Some experts believe that the debt crisis has enriched Greece’s political culture. What do you think about this?

“Greece’s enormous foreign debt must be partially eased and written off – otherwise the country will never be able to update itself. It is necessary to use something from the experience of postwar Germany, from what the winner countries decided. The US and the IMF have fully supported the Greek debt haircut. But Germany still opposes, firmly and scornfully, this option. In any case, this debt and the three bailout programs have had in the past six years and will continue to have a serious impact on Greece’s behavior, style, human approach, and the overall political culture. Unfortunately, what exerts a very strong influence on our policies is the so-called ‘financialization.’ Nor did we resort to other global and regional policy-shaping measures, which brought us dramatic consequences.
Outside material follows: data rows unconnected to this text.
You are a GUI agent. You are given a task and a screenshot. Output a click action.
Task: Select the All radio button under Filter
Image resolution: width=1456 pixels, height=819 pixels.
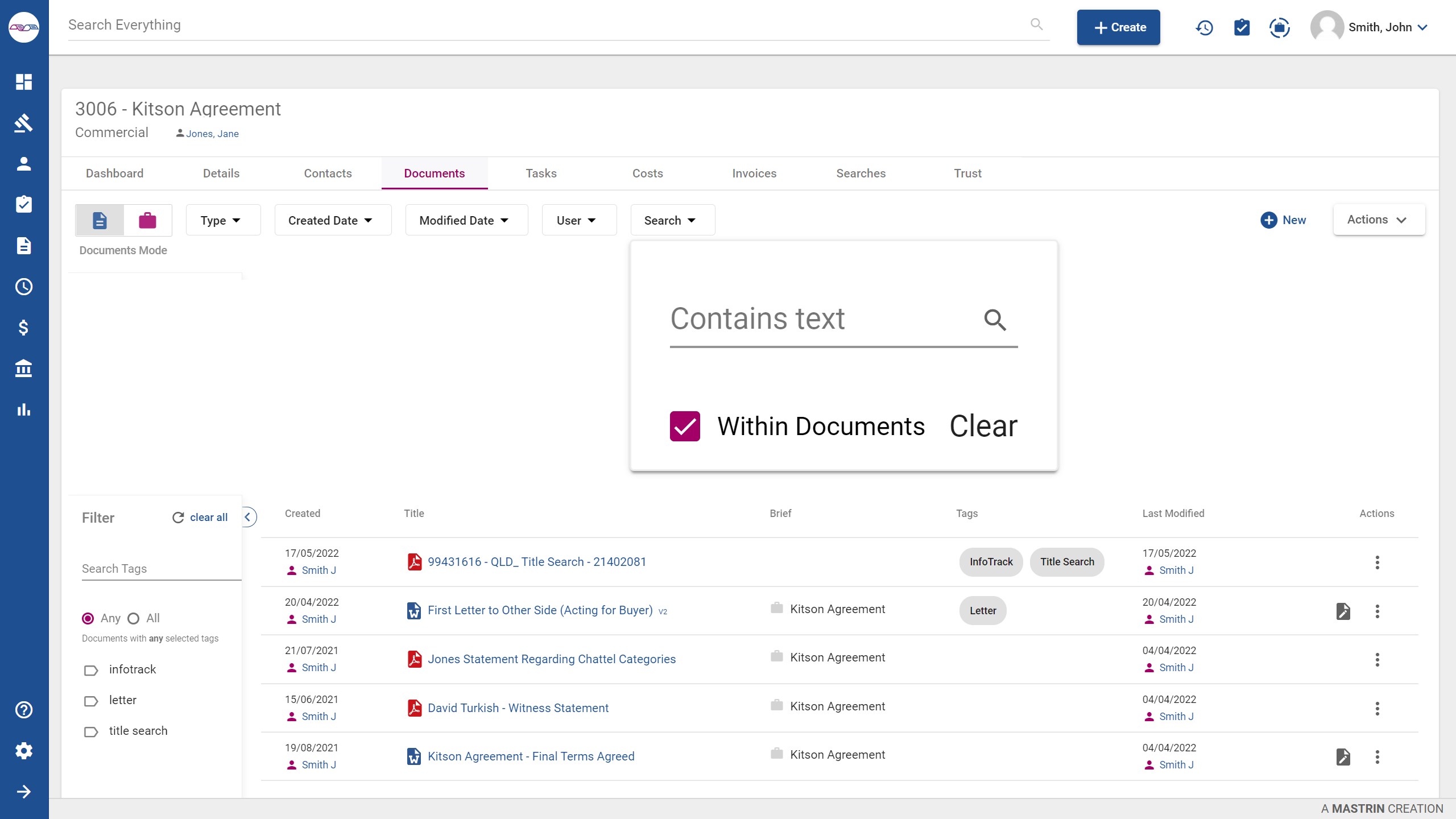[133, 618]
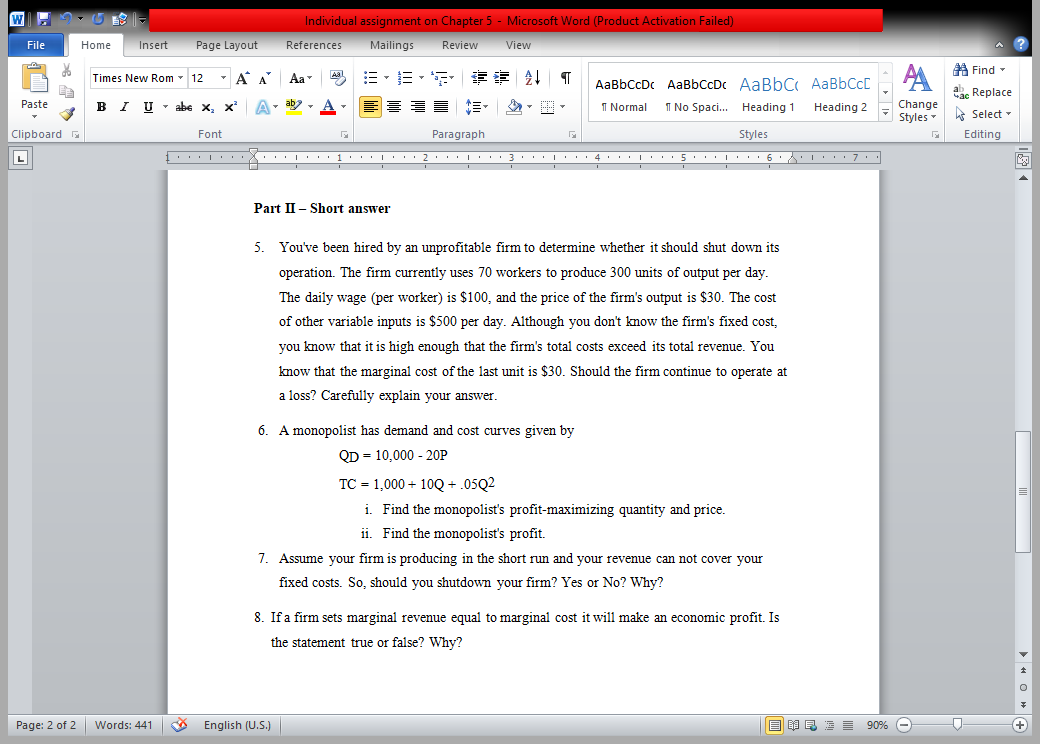Click the Subscript icon
Image resolution: width=1040 pixels, height=744 pixels.
(x=207, y=106)
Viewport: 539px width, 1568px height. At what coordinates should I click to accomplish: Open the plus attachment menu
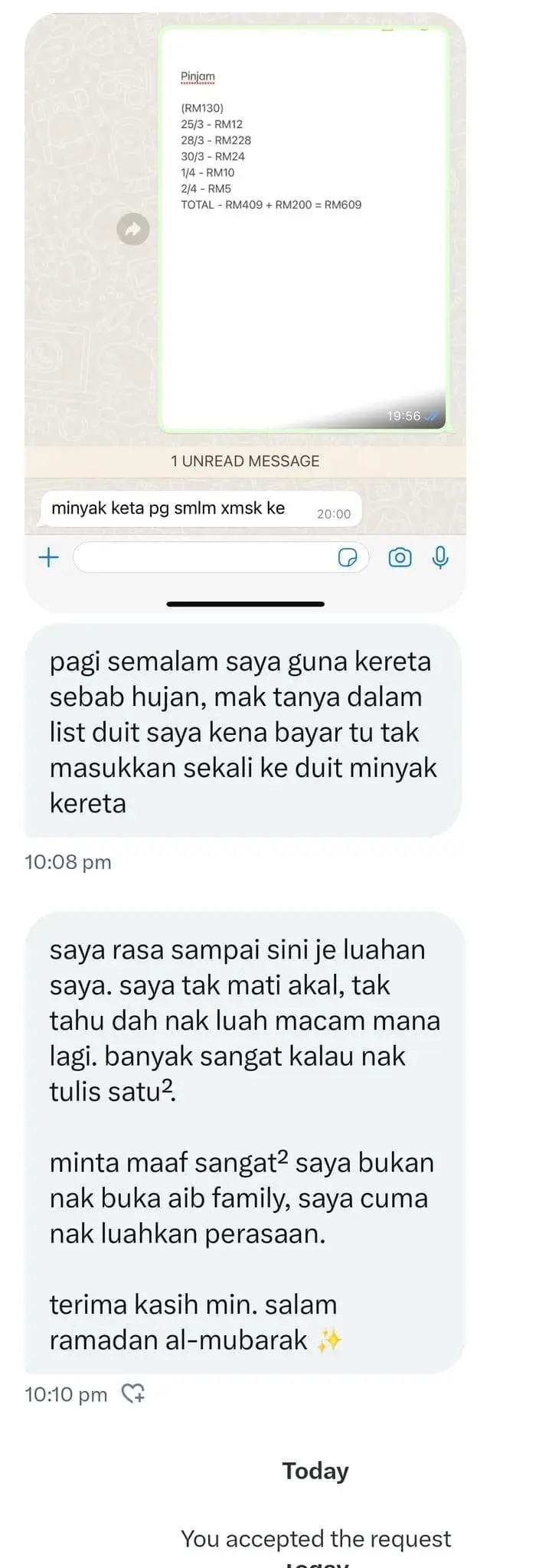pos(48,557)
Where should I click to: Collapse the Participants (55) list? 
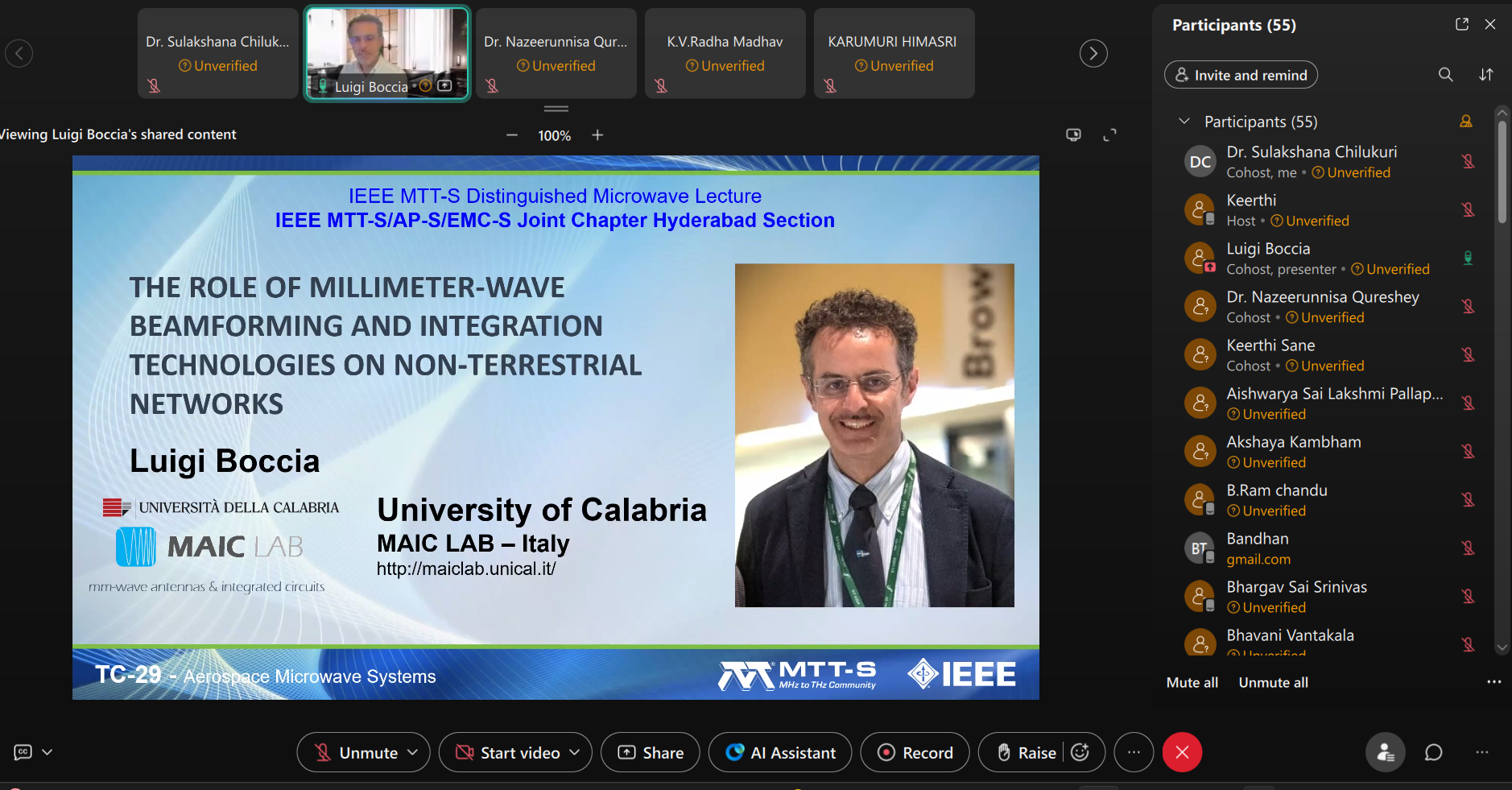point(1184,122)
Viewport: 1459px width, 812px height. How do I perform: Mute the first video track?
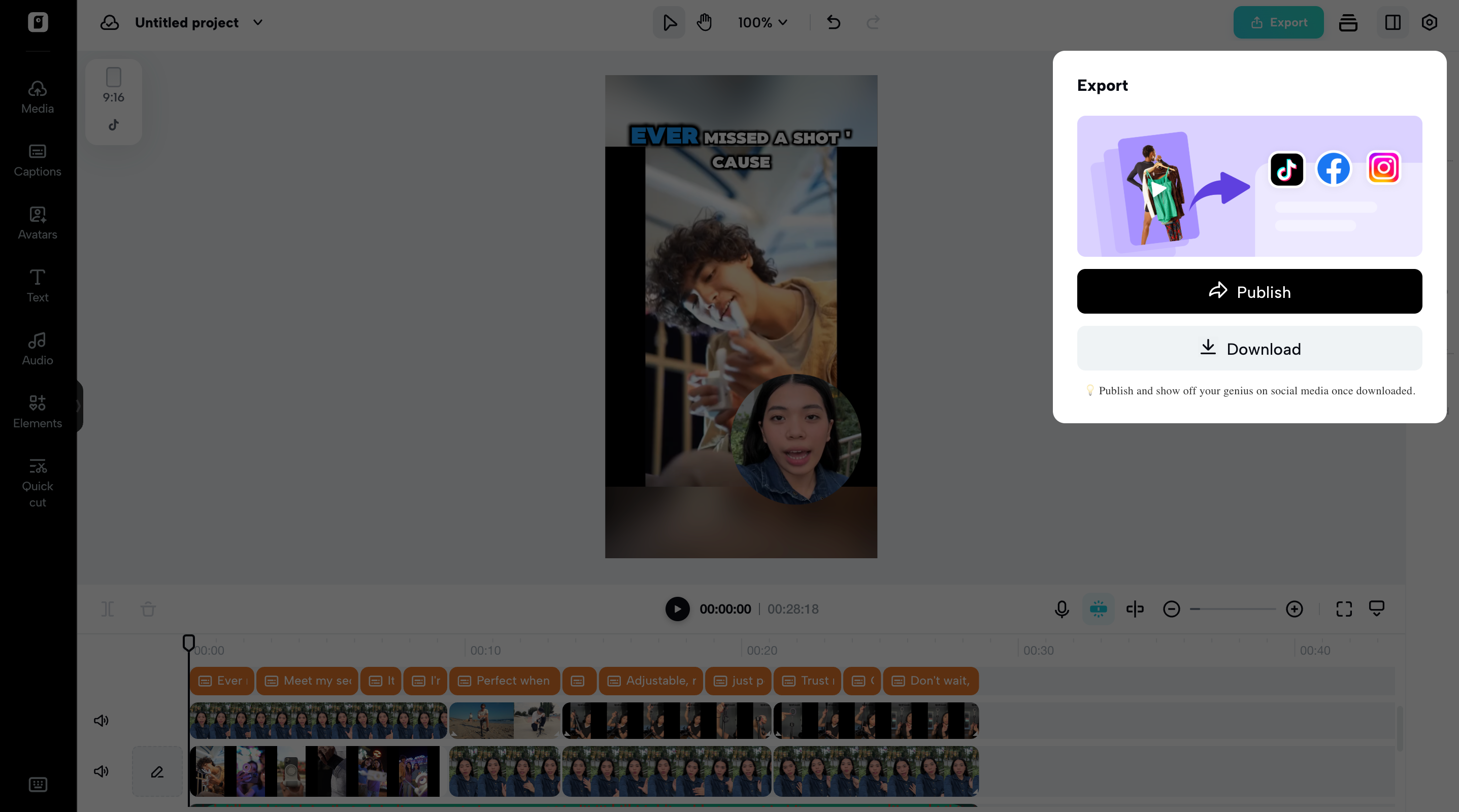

Something must be done to urgently reverse our movement.”

Can you say now what kind of country we will see after the September 20 elections?

“I am not optimistic about the post-election future. The country has been in an incredible mess for almost six years. There is no hope for a very speedy revival. There is no light at the end of the tunnel. Greece must go on with serious transformation plans in order to reach an up-to-date level of development. We must struggle against enormous and deeply corrupt governmental bureaucracy, get rid of old-fashioned politicians, and promote new educated and uncorrupt persons, and offer opportunities to the younger generation. Many other things should also be done. But the existing political parties and elite are unable to accomplish this. So, I remain rather skeptical and, frankly speaking, I would not say the upcoming elections will help solve various problems. Naturally, we will see some election ‘surprises’ from the variegated disappointed electorate, but this will be not enough to change the obsolete state system.”



Volodymyr SHKUROV, Ukraine’s Ambassador to Greece:

“The Ukraine-EU Association Agreement has followed all the necessary national procedures and has been in the Greek Parliament since the end of July 2015. With the snap parliamentary elections to be held in Greece on September 20, there is every reason to hope that the Greek Parliament will ratify the agreement at the end of October or in November this year. The ratification delay is of a technical nature. Almost all the political parties have assured us of being ready to ratify the agreement. Besides, the Greek foreign ministry is actively supporting our efforts in this direction. Serious work on ratification is expected to start after October 10, i.e., after the formation of a new Greek government and parliamentary committees.

“As of today, the radical left SYRIZA, with ex-premier Tsipras at the head, is leading the election race, with 25 percent of voters supporting it. The party is almost in the same position as it was in the January 2015 elections. Another race leader, the official oppositional party New Democracy, is trailing behind by a mere 3 percent.

“As for a future coalition, we can forecast that it may really include, in addition to SYRIZA, such political parties as New Democracy, POTAMI, and PASOK. But they will all have to strike a deal on the basic questions of a joint strategy (such as insurance system reformation, agrarian development, taxation of private educational institutions, etc.).

“As for whether there will be problems with the new Greek government about ratification of the Ukraine-EU Association Agreement by the Greek Parliament, I think ratification will take place within a most technically suitable period, i.e., at the end of October or in November 2015.”